I have been recovering my cloud from a hard power fail this morning. All the VM’s on the nodes were
in “unkn” state. I executed onevm boot on them and they have all come back up. Looking at a single VM the problem is the following:
1920 matyas users cce-sl6h runn 0 1.9G fcl005 31d 19h54
1931 matyas users sw1790-sl6h runn 0 1.9G fcl005 27d 19h50
2026 zvada users CLI_DynamicIP_S poff 0 0K fcl005 23d 19h53
2038 blin users CLI_DynamicIP_S poff 0 0K fcl005 21d 02h19
3246 tlevshin users gratiaweb poff 0 0K fcl005 9d 18h12
3255 oneadmin oneadmin deswn poff 0 0K fcl005 8d 23h02
3264 oneadmin oneadmin deswn poff 0 0K fcl005 8d 22h58
Onevm list shows that there are 7 vm’s on the host, 2 runn and 5 in poff.

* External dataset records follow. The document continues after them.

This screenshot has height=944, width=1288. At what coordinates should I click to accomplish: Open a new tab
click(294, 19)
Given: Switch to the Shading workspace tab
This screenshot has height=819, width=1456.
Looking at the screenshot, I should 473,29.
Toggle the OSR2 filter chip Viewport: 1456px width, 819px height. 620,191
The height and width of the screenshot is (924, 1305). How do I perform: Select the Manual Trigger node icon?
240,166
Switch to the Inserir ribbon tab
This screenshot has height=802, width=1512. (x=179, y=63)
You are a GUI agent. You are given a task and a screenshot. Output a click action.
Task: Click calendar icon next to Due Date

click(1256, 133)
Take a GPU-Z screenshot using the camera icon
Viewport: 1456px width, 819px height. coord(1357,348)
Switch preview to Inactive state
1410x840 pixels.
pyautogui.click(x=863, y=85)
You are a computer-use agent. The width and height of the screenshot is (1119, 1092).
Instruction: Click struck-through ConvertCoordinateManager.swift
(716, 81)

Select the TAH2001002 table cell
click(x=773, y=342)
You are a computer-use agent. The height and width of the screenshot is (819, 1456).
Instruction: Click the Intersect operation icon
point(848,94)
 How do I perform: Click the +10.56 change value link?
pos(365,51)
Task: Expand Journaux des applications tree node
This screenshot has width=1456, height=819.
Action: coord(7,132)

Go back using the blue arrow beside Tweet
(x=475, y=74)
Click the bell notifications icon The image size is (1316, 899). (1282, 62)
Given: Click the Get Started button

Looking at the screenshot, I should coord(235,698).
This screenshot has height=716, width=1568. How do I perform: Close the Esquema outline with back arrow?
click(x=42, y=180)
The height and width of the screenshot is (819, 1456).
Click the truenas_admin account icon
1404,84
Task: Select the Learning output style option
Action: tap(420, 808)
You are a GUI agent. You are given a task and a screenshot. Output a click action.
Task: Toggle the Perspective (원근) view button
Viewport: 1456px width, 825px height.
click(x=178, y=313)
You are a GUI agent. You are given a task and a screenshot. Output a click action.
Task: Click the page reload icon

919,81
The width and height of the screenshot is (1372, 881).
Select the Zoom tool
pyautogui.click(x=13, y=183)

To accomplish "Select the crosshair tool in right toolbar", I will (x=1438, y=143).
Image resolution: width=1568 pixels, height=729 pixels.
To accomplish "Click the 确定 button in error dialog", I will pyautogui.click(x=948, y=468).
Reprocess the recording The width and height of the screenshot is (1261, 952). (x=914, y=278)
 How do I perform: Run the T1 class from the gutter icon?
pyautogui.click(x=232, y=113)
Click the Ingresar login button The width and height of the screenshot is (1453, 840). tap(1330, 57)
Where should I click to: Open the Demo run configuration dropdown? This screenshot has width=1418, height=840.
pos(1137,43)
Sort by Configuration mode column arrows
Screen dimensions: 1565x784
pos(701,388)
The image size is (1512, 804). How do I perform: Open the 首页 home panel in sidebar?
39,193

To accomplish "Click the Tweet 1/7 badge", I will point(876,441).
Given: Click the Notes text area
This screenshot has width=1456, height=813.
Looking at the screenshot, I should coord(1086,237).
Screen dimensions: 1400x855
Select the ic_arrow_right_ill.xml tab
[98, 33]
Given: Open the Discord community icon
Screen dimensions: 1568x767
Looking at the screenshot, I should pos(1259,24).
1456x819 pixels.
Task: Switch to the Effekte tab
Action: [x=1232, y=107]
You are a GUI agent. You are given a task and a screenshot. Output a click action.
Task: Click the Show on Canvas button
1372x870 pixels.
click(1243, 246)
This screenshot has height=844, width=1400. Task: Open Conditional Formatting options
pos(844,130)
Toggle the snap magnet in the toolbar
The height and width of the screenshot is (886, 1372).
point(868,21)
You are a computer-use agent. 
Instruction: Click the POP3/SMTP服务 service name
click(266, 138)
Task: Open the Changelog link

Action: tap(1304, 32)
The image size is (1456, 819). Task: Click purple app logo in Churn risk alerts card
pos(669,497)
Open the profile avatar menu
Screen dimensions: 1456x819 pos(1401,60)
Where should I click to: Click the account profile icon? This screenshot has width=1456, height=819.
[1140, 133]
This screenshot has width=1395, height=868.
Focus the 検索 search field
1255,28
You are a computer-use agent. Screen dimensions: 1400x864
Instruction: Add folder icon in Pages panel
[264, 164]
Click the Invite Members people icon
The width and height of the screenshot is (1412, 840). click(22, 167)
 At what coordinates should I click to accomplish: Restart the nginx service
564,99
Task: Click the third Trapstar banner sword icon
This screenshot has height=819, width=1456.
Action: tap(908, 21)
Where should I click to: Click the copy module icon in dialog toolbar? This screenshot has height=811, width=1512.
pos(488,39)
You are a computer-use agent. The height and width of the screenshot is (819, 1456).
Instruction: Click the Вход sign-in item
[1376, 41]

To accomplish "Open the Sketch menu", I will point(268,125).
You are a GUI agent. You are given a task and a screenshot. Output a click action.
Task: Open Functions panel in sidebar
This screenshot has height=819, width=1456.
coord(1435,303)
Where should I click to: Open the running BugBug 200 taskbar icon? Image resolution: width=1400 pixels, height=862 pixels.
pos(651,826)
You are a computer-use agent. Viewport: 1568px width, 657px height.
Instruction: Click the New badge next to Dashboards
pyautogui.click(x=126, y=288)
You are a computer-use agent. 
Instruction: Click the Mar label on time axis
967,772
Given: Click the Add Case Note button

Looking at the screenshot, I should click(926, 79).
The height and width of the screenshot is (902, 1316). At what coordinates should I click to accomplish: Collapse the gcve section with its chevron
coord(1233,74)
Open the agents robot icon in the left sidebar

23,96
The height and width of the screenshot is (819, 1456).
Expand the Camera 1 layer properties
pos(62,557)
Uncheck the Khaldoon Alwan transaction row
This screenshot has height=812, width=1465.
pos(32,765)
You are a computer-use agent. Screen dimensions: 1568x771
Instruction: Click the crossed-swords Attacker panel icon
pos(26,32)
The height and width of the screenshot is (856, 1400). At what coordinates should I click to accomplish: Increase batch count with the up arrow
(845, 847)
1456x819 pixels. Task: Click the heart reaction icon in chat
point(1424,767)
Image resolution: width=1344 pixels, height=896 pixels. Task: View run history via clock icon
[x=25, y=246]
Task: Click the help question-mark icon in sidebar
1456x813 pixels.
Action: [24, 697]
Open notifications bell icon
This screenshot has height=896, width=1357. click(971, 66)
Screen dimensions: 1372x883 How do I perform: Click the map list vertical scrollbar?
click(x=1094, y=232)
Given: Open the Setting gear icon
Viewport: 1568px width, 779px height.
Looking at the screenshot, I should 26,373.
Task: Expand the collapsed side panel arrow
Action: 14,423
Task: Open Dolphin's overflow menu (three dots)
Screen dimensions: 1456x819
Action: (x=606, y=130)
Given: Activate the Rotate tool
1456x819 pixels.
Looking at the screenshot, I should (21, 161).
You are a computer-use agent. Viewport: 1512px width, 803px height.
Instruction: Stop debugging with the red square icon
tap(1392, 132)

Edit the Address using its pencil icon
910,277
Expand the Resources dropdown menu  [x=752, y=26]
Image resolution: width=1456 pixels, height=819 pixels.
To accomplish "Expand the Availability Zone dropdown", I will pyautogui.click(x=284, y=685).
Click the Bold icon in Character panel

But in fact all 7 vm’s are running.
[root@fcl005 ~]# virsh list
Id Name State
1 one-1920 running
2 one-1931 running
3 one-2026 running
4 one-2038 running
5 one-3246 running
6 one-3255 running
7 one-3264 running
and I can log into them all and they are all pingable.
the monitoring ruby script seems to be runing OK and all remote files appear to be in order.
what might cause this? this node has been in this state for a couple hours now, so I don’t think
it is a transient. how to reset it?
I am running OpenNebula 4.8.
Steve Timm